"Ainda Estou Aqui" reacende debate sobre ditadura e casa do filme atrai visitantes
Uma casa branca em um local tranquilo do bairro da Urca, no Rio de Janeiro, tem atraído um fluxo de visitantes nas últimas semanas.
Eles estão ansiosos para ver a casa mostrada no filme indicado ao Oscar "Ainda Estou Aqui", no qual uma mãe de cinco filhos reconstrói a vida enquanto luta para descobrir a verdade sobre o desaparecimento forçado do marido na década de 1970, durante o regime militar.
"A gente veio aqui fazer uma reverência à família", disse a visitante Daniela Gurgel, enquanto percorria a casa. "Levantar essa história nesse momento é muito importante."
As três indicações do filme ao Oscar -- melhor filme, melhor filme internacional e melhor atriz para Fernanda Torres -- lançaram um holofote global sobre a história real de Eunice Paiva e seu marido Rubens Paiva e sobre o governo militar que comandou o país entre 1964 e 1985.
"Ver o mundo assistir a essa história é o reconhecimento de uma luta que a minha família vem travando há mais de 50 anos", afirmou Marcelo Rubens Paiva, filho de Eunice e Rubens e autor do livro no qual o filme é baseado.
"É uma luta de respeito aos direitos humanos e à democracia", acrescentou.
A ditadura brasileira terminou há quatro décadas, mas ninguém foi responsabilizado pelo assassinato de centenas de seus críticos ou pela tortura do que muitos acreditam ter sido dezenas de milhares.
Até mesmo o desaparecimento de Rubens Paiva, um dos casos mais emblemáticos de abuso dos direitos humanos daquela época, ainda é um caso em aberto no Supremo Tribunal Federal.

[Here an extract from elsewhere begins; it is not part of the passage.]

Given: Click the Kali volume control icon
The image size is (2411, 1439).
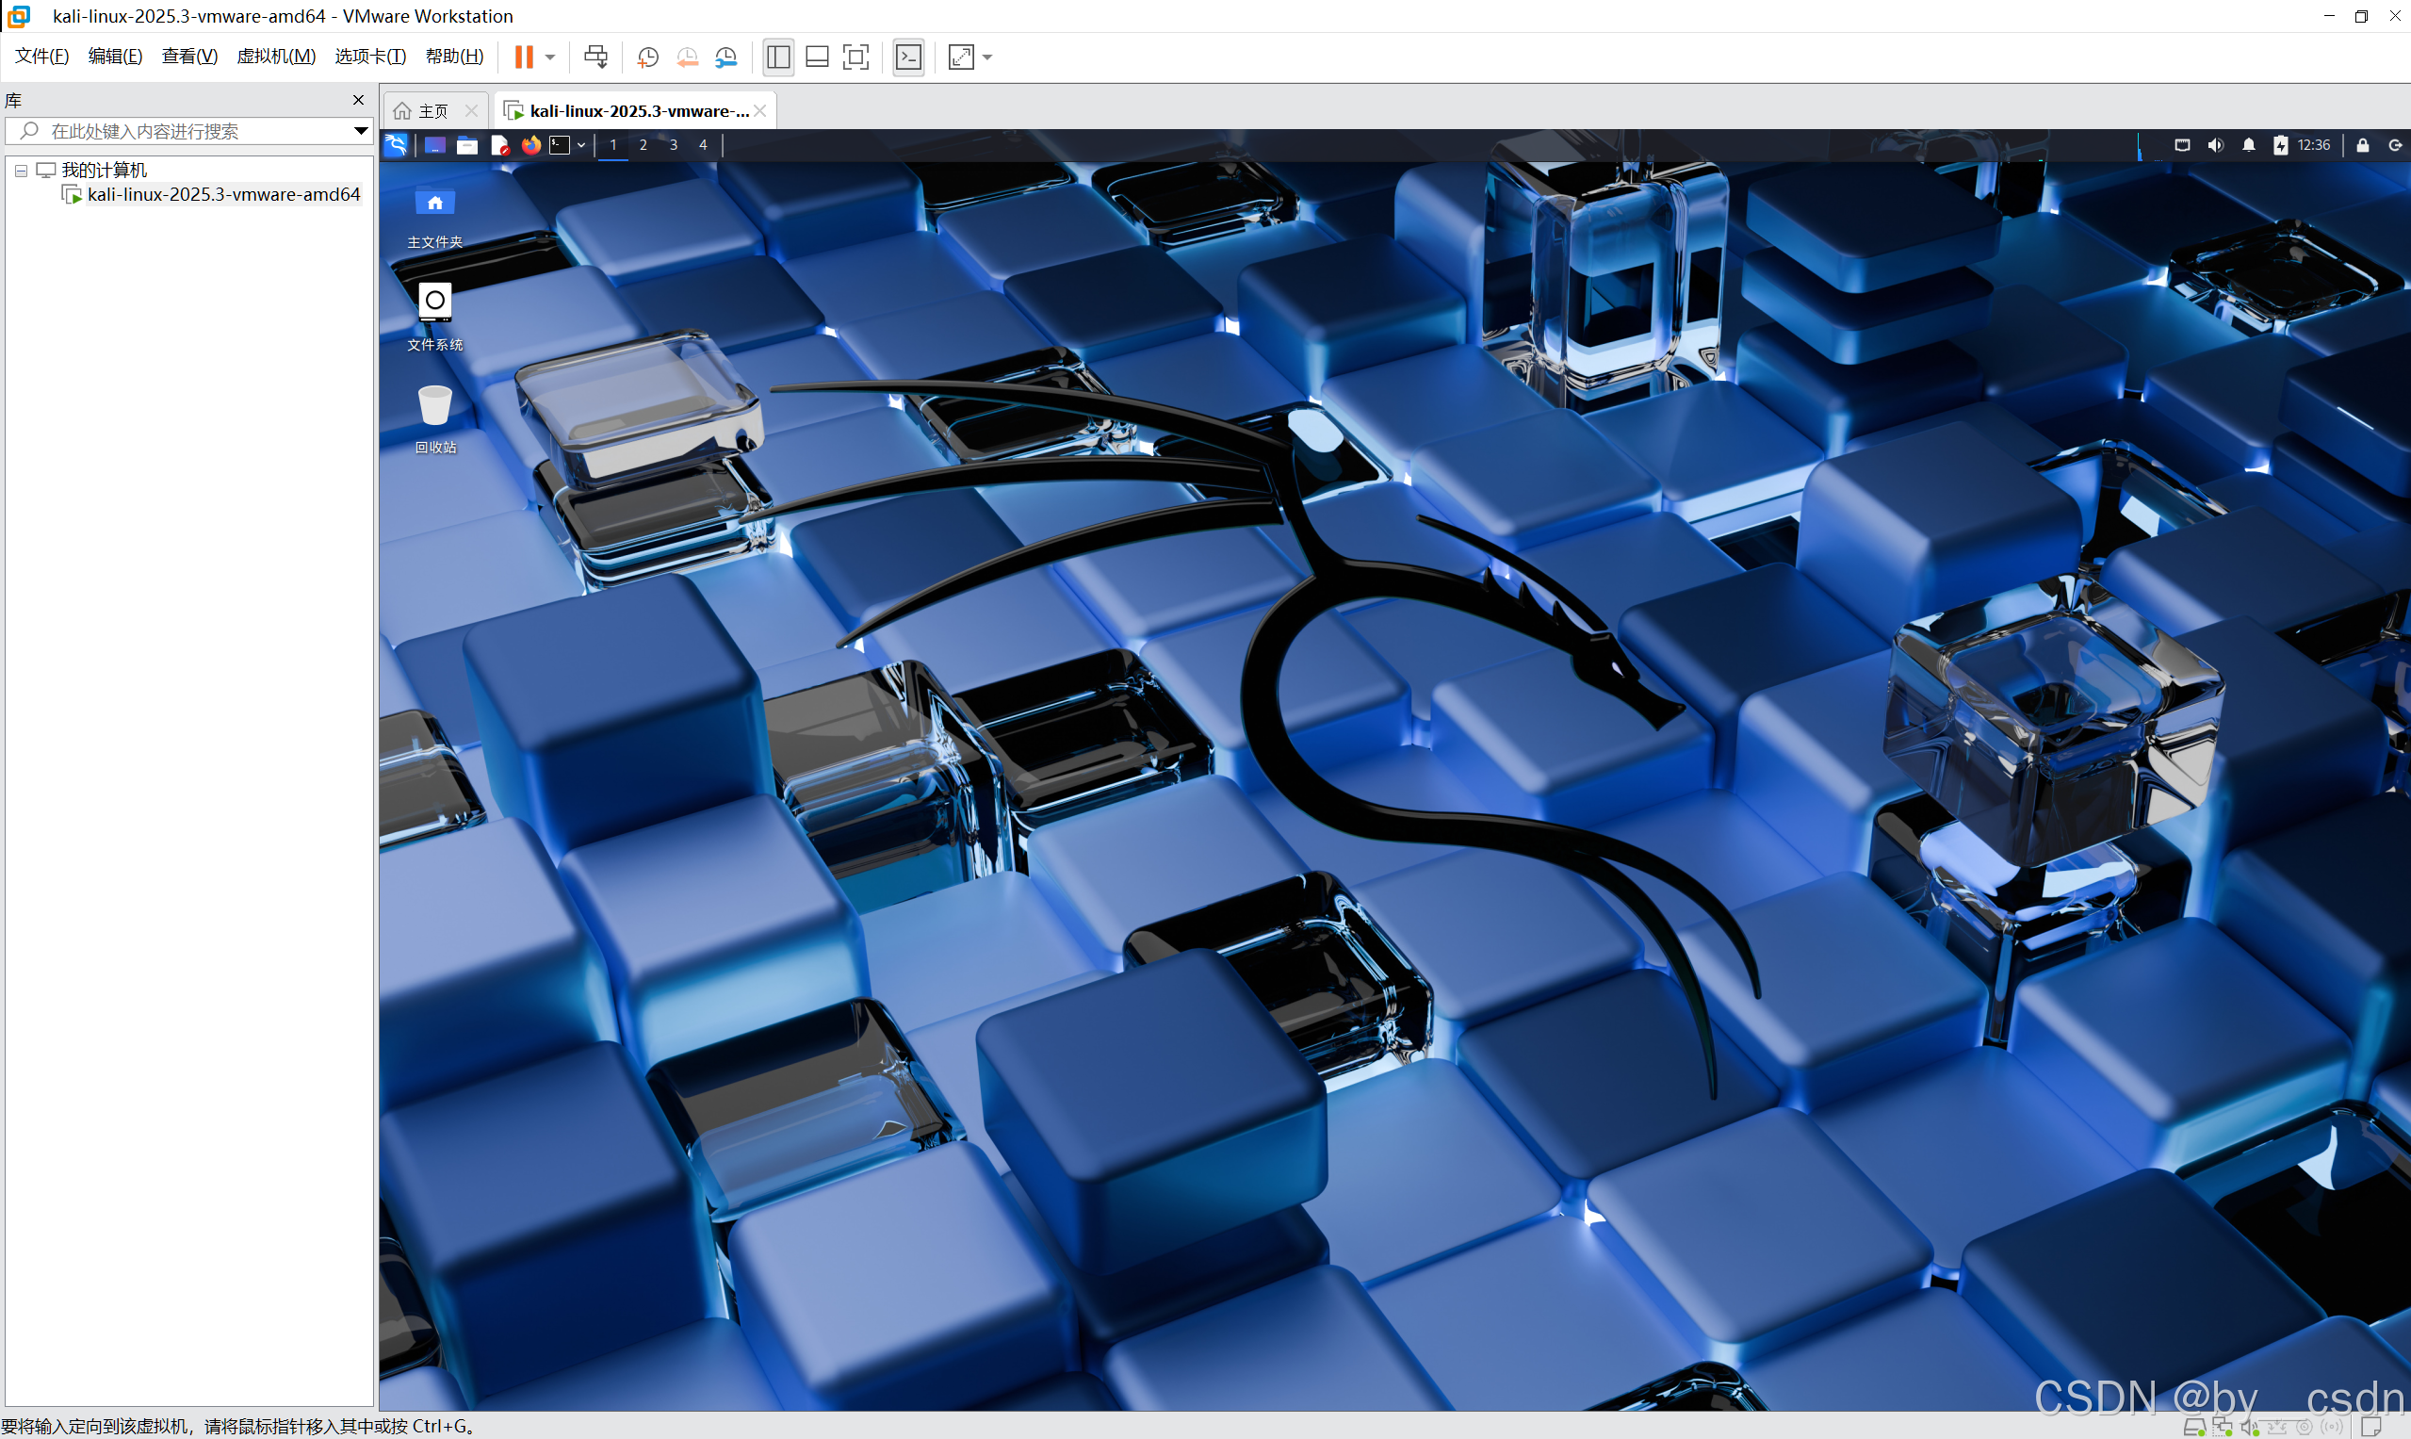Looking at the screenshot, I should (x=2215, y=145).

Seu corpo nunca foi encontrado.
Em 2010, o STF manteve a Lei da Anistia, de 1979, aprovada durante a ditadura, que perdoa os crimes cometidos pelo regime. Mas promotores e outros que se opõem à decisão ainda têm ações pendentes no tribunal, incluindo a de Paiva.

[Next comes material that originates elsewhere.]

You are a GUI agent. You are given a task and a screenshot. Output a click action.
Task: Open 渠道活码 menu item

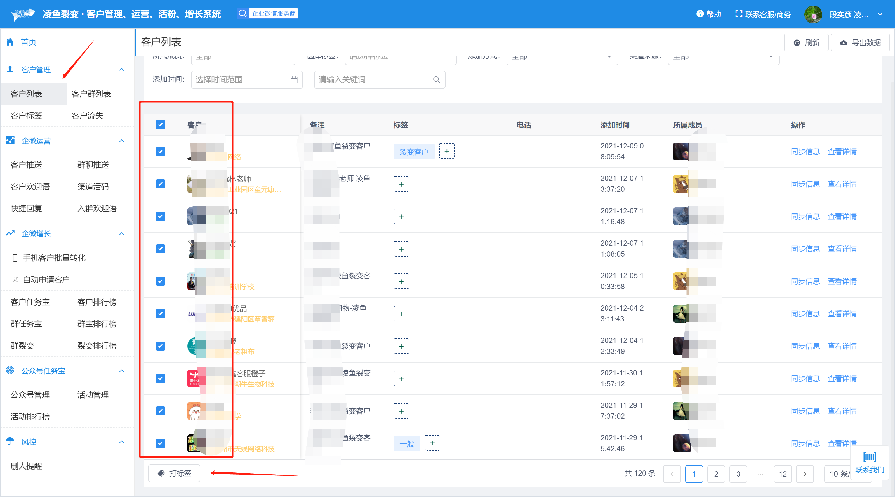[x=93, y=187]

Na sexta-feira, o governo brasileiro deu algum alívio às famílias.
O atestado de óbito de Rubens Paiva foi alterado para registrar que a causa de sua morte foi "não natural, violenta causada pelo Estado brasileiro no contexto da perseguição sistemática à população identificada como dissidente política do regime ditatorial instaurado em 1964".

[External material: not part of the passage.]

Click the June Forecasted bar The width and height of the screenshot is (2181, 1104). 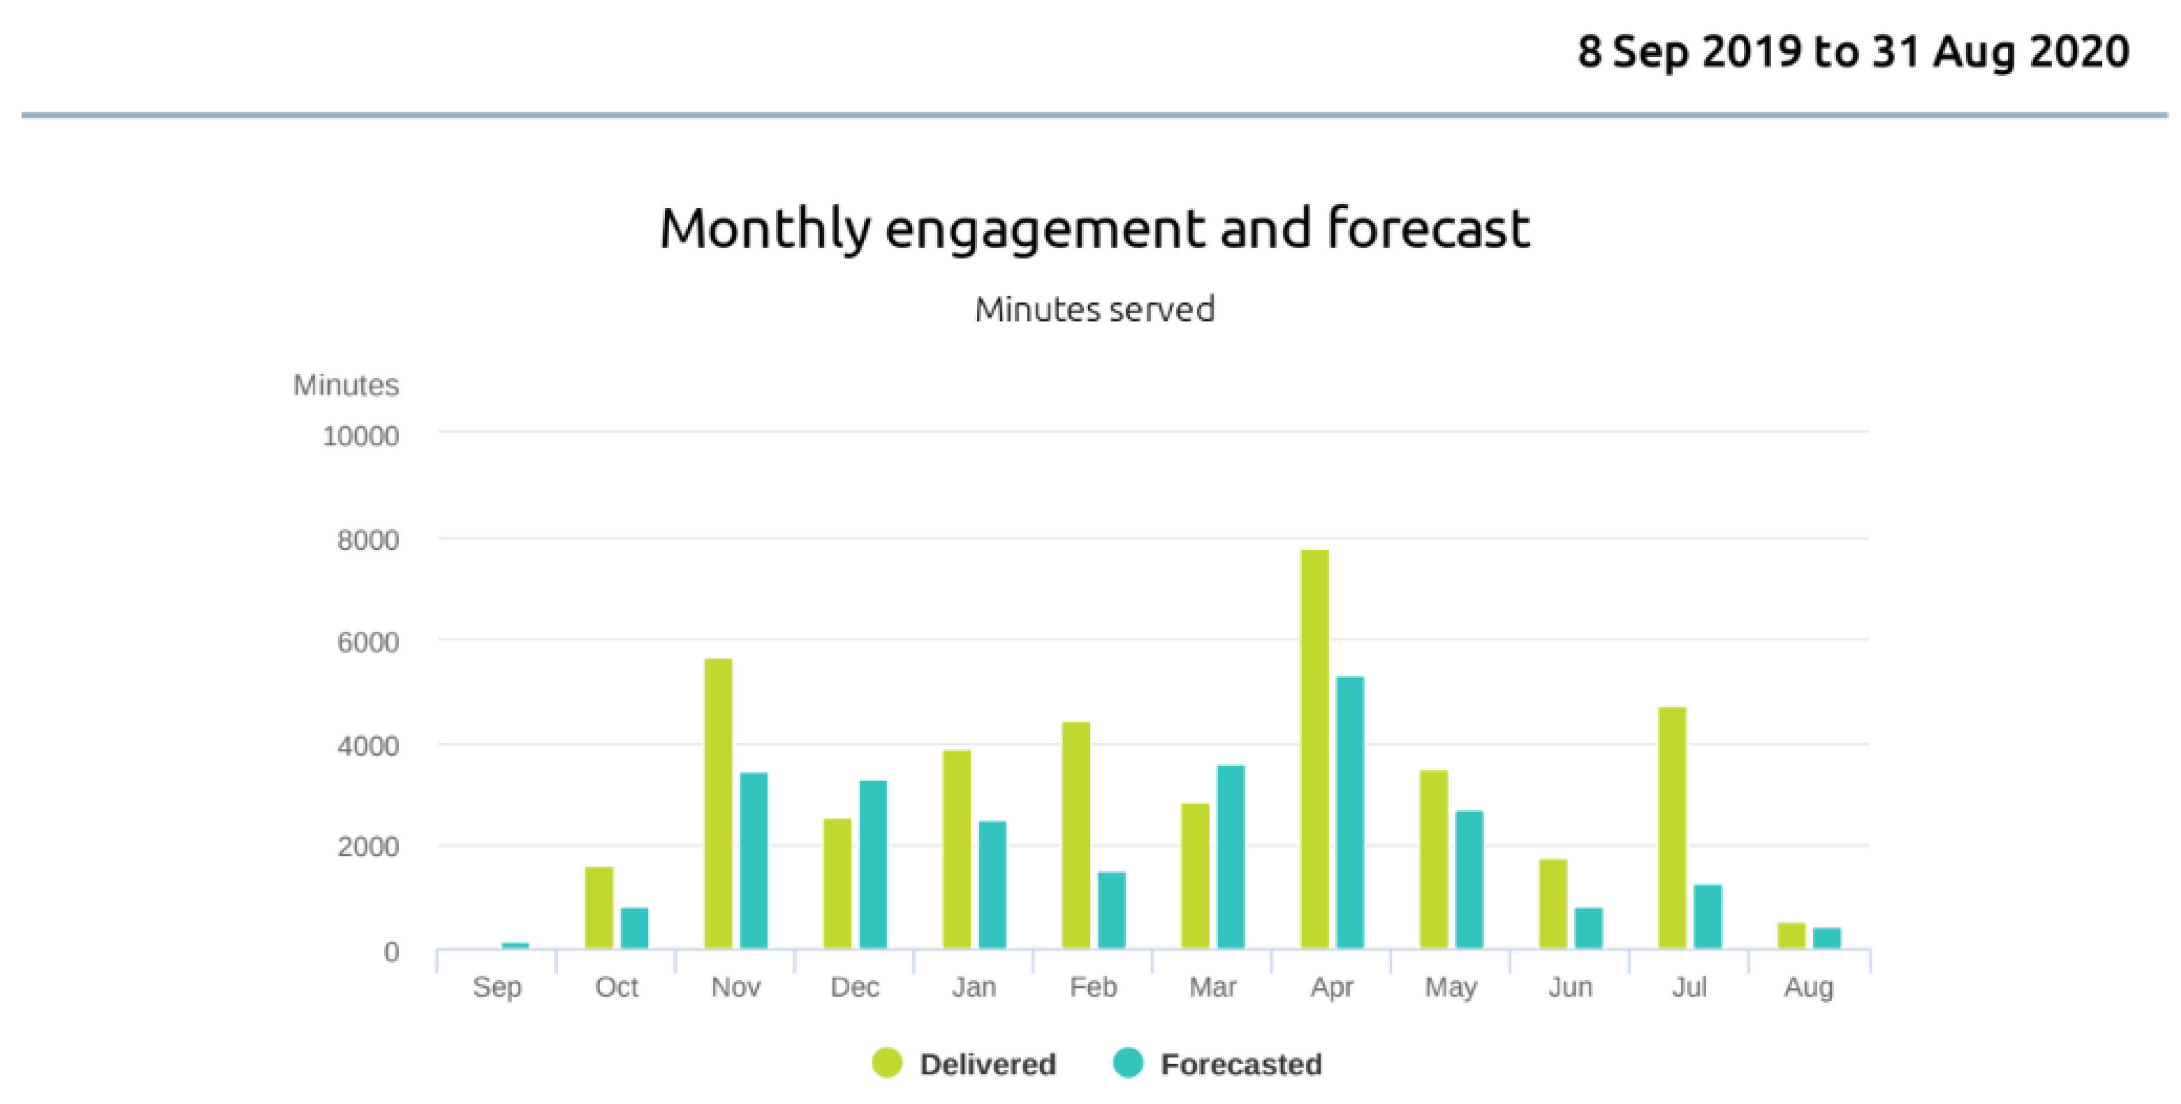1588,928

Fernanda Torres, que interpreta Eunice Paiva no filme, disse: "Fizeram tudo para que não houvesse corpo, para que não houvesse memória, para que aquilo não fosse falado, para que aquilo ficasse escondido num canto".
"Essa história não será esquecida", acrescentou.
Mais de 400 outras certidões de óbito de vítimas da ditadura militar em todo o Brasil serão retificadas em um esforço liderado pela Comissão Especial sobre Mortos e Desaparecidos Políticos, sob comando do ex-ministro dos Direitos Humanos Nilmário Miranda.
"O filme caiu como um presente do céu para nós, porque trata de um desaparecido político", disse Miranda. "As famílias sentem que o Brasil precisa disso. Essa dívida com a democracia está sendo resgatada agora."